### ACTIVITY:
Set down each entry from the block beneath, exactly as written.
(Beginning of DATA FOR THIS TASK)
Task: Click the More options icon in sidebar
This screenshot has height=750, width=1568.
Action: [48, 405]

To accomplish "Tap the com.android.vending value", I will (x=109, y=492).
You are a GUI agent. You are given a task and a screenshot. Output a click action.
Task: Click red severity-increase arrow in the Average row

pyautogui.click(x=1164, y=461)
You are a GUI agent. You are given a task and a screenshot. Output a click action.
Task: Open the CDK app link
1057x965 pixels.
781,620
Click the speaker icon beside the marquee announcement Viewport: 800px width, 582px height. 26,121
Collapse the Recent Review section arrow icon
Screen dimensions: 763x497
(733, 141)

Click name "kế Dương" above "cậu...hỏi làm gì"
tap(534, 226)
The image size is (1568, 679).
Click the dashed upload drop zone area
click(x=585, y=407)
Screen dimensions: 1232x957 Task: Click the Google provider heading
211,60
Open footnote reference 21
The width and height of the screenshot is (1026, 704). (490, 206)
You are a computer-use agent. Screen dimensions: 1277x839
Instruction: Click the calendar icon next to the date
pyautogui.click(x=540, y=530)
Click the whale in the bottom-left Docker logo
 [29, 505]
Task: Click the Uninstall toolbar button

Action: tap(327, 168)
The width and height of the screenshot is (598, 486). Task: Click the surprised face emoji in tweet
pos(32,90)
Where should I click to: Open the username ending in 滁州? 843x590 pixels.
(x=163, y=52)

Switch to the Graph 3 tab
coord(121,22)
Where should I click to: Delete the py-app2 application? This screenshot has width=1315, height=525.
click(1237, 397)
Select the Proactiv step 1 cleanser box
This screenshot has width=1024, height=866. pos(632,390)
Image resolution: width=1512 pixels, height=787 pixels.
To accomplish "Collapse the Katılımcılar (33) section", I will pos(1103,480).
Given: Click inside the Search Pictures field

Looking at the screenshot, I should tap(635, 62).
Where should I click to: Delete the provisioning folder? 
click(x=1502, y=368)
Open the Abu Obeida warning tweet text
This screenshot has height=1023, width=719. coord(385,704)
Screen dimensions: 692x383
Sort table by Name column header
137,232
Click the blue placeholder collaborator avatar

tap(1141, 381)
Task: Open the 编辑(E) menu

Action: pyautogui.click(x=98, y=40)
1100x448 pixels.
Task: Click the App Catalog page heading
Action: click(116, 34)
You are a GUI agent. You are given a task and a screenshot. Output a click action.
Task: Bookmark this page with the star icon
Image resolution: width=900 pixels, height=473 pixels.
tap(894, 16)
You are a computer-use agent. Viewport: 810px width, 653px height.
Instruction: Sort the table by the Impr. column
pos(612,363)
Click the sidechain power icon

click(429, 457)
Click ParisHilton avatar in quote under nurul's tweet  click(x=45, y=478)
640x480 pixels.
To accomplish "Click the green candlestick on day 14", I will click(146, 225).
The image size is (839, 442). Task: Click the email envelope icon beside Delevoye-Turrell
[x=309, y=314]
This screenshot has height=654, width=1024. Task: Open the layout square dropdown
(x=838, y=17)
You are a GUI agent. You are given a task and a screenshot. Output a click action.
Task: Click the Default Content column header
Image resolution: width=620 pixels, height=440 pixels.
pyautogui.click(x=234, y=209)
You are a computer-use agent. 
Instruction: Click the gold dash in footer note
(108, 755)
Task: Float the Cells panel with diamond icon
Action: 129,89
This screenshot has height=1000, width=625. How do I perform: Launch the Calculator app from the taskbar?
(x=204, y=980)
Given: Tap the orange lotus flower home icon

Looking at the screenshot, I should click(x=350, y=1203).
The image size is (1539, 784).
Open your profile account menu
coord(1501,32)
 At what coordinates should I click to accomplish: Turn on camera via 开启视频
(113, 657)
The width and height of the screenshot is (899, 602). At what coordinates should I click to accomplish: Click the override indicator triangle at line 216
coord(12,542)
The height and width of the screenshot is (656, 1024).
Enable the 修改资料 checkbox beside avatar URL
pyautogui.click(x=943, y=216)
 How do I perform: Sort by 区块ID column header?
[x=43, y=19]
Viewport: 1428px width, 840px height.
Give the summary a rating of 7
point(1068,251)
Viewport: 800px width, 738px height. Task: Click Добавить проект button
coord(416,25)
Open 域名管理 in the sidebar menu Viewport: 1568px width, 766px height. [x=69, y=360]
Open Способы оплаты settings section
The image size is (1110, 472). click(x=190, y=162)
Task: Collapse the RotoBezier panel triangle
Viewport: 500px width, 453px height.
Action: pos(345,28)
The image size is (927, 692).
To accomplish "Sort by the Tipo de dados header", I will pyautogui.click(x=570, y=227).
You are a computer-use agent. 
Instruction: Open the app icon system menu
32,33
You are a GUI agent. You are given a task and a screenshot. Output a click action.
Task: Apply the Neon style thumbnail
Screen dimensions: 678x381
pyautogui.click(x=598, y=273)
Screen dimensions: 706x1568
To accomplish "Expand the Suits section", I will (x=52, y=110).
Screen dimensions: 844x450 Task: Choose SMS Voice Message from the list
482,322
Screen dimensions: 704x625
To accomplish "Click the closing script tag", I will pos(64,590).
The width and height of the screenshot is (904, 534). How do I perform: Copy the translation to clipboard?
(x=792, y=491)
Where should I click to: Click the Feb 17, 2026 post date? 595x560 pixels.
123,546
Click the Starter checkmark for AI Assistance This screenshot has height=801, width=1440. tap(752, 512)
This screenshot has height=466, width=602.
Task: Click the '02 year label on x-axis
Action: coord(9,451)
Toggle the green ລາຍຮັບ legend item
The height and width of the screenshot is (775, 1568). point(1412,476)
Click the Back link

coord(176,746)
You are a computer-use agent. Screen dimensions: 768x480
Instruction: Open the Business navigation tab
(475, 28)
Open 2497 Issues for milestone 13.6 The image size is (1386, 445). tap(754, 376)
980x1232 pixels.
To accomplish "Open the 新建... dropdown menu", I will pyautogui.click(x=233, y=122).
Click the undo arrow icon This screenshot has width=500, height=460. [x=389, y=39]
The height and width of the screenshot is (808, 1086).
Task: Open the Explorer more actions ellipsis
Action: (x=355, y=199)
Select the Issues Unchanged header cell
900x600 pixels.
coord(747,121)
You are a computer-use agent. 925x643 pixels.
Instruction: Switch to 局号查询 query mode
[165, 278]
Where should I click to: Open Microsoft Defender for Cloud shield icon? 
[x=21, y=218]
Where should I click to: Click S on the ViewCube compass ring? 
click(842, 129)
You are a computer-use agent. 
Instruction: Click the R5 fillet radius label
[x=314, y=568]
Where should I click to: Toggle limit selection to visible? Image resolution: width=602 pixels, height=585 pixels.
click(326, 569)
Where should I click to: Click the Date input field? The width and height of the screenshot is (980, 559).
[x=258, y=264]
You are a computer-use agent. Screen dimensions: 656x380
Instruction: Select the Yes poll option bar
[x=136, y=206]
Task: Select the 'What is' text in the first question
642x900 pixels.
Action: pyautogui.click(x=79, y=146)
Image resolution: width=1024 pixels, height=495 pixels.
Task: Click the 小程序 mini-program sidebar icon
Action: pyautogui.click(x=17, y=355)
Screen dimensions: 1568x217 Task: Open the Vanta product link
(End of DATA FOR THIS TASK)
### EXERCISE SOLUTION:
Task: Click the More options icon in sidebar
This screenshot has height=750, width=1568.
Action: [48, 405]

To accomplish "Tap the com.android.vending value", I will (x=109, y=492).
You are a GUI agent. You are given a task and a screenshot. Output a click action.
Task: Click red severity-increase arrow in the Average row

pyautogui.click(x=1164, y=461)
You are a GUI agent. You are given a task and a screenshot. Output a click action.
Task: Open the CDK app link
1057x965 pixels.
781,620
Click the speaker icon beside the marquee announcement Viewport: 800px width, 582px height. 26,121
Collapse the Recent Review section arrow icon
Screen dimensions: 763x497
(733, 141)

Click name "kế Dương" above "cậu...hỏi làm gì"
tap(534, 226)
The image size is (1568, 679).
Click the dashed upload drop zone area
click(x=585, y=407)
Screen dimensions: 1232x957 Task: Click the Google provider heading
211,60
Open footnote reference 21
The width and height of the screenshot is (1026, 704). (490, 206)
You are a computer-use agent. Screen dimensions: 1277x839
Instruction: Click the calendar icon next to the date
pyautogui.click(x=540, y=530)
Click the whale in the bottom-left Docker logo
 [29, 505]
Task: Click the Uninstall toolbar button

Action: tap(327, 168)
The width and height of the screenshot is (598, 486). Task: Click the surprised face emoji in tweet
pos(32,90)
Where should I click to: Open the username ending in 滁州? 843x590 pixels.
(x=163, y=52)

Switch to the Graph 3 tab
coord(121,22)
Where should I click to: Delete the py-app2 application? This screenshot has width=1315, height=525.
click(1237, 397)
Select the Proactiv step 1 cleanser box
This screenshot has width=1024, height=866. pos(632,390)
Image resolution: width=1512 pixels, height=787 pixels.
To accomplish "Collapse the Katılımcılar (33) section", I will pos(1103,480).
Given: Click inside the Search Pictures field

Looking at the screenshot, I should tap(635, 62).
Where should I click to: Delete the provisioning folder? 
click(x=1502, y=368)
Open the Abu Obeida warning tweet text
This screenshot has height=1023, width=719. coord(385,704)
Screen dimensions: 692x383
Sort table by Name column header
137,232
Click the blue placeholder collaborator avatar

tap(1141, 381)
Task: Open the 编辑(E) menu

Action: pyautogui.click(x=98, y=40)
1100x448 pixels.
Task: Click the App Catalog page heading
Action: click(116, 34)
You are a GUI agent. You are given a task and a screenshot. Output a click action.
Task: Bookmark this page with the star icon
Image resolution: width=900 pixels, height=473 pixels.
tap(894, 16)
You are a computer-use agent. Viewport: 810px width, 653px height.
Instruction: Sort the table by the Impr. column
pos(612,363)
Click the sidechain power icon

click(429, 457)
Click ParisHilton avatar in quote under nurul's tweet  click(x=45, y=478)
640x480 pixels.
To accomplish "Click the green candlestick on day 14", I will click(146, 225).
The image size is (839, 442). Task: Click the email envelope icon beside Delevoye-Turrell
[x=309, y=314]
This screenshot has height=654, width=1024. Task: Open the layout square dropdown
(x=838, y=17)
You are a GUI agent. You are given a task and a screenshot. Output a click action.
Task: Click the Default Content column header
Image resolution: width=620 pixels, height=440 pixels.
pyautogui.click(x=234, y=209)
You are a computer-use agent. 
Instruction: Click the gold dash in footer note
(108, 755)
Task: Float the Cells panel with diamond icon
Action: 129,89
This screenshot has height=1000, width=625. How do I perform: Launch the Calculator app from the taskbar?
(x=204, y=980)
Given: Tap the orange lotus flower home icon

Looking at the screenshot, I should click(x=350, y=1203).
The image size is (1539, 784).
Open your profile account menu
coord(1501,32)
 At what coordinates should I click to accomplish: Turn on camera via 开启视频
(113, 657)
The width and height of the screenshot is (899, 602). At what coordinates should I click to accomplish: Click the override indicator triangle at line 216
coord(12,542)
The height and width of the screenshot is (656, 1024).
Enable the 修改资料 checkbox beside avatar URL
pyautogui.click(x=943, y=216)
 How do I perform: Sort by 区块ID column header?
[x=43, y=19]
Viewport: 1428px width, 840px height.
Give the summary a rating of 7
point(1068,251)
Viewport: 800px width, 738px height. Task: Click Добавить проект button
coord(416,25)
Open 域名管理 in the sidebar menu Viewport: 1568px width, 766px height. [x=69, y=360]
Open Способы оплаты settings section
The image size is (1110, 472). click(x=190, y=162)
Task: Collapse the RotoBezier panel triangle
Viewport: 500px width, 453px height.
Action: pos(345,28)
The image size is (927, 692).
To accomplish "Sort by the Tipo de dados header", I will pyautogui.click(x=570, y=227).
You are a computer-use agent. 
Instruction: Open the app icon system menu
32,33
You are a GUI agent. You are given a task and a screenshot. Output a click action.
Task: Apply the Neon style thumbnail
Screen dimensions: 678x381
pyautogui.click(x=598, y=273)
Screen dimensions: 706x1568
To accomplish "Expand the Suits section", I will (x=52, y=110).
Screen dimensions: 844x450 Task: Choose SMS Voice Message from the list
482,322
Screen dimensions: 704x625
To accomplish "Click the closing script tag", I will pos(64,590).
The width and height of the screenshot is (904, 534). How do I perform: Copy the translation to clipboard?
(x=792, y=491)
Where should I click to: Click the Feb 17, 2026 post date? 595x560 pixels.
123,546
Click the Starter checkmark for AI Assistance This screenshot has height=801, width=1440. tap(752, 512)
This screenshot has height=466, width=602.
Task: Click the '02 year label on x-axis
Action: coord(9,451)
Toggle the green ລາຍຮັບ legend item
The height and width of the screenshot is (775, 1568). point(1412,476)
Click the Back link

coord(176,746)
You are a computer-use agent. Screen dimensions: 768x480
Instruction: Open the Business navigation tab
(475, 28)
Open 2497 Issues for milestone 13.6 The image size is (1386, 445). tap(754, 376)
980x1232 pixels.
To accomplish "Open the 新建... dropdown menu", I will pyautogui.click(x=233, y=122).
Click the undo arrow icon This screenshot has width=500, height=460. [x=389, y=39]
The height and width of the screenshot is (808, 1086).
Task: Open the Explorer more actions ellipsis
Action: (x=355, y=199)
Select the Issues Unchanged header cell
900x600 pixels.
coord(747,121)
You are a computer-use agent. 925x643 pixels.
Instruction: Switch to 局号查询 query mode
[165, 278]
Where should I click to: Open Microsoft Defender for Cloud shield icon? 
[x=21, y=218]
Where should I click to: Click S on the ViewCube compass ring? 
click(842, 129)
You are a computer-use agent. 
Instruction: Click the R5 fillet radius label
[x=314, y=568]
Where should I click to: Toggle limit selection to visible? Image resolution: width=602 pixels, height=585 pixels.
click(326, 569)
Where should I click to: Click the Date input field? The width and height of the screenshot is (980, 559).
[x=258, y=264]
You are a computer-use agent. Screen dimensions: 656x380
Instruction: Select the Yes poll option bar
[x=136, y=206]
Task: Select the 'What is' text in the first question
642x900 pixels.
Action: pyautogui.click(x=79, y=146)
Image resolution: width=1024 pixels, height=495 pixels.
Task: Click the 小程序 mini-program sidebar icon
Action: pyautogui.click(x=17, y=355)
Screen dimensions: 1568x217 Task: Open the Vanta product link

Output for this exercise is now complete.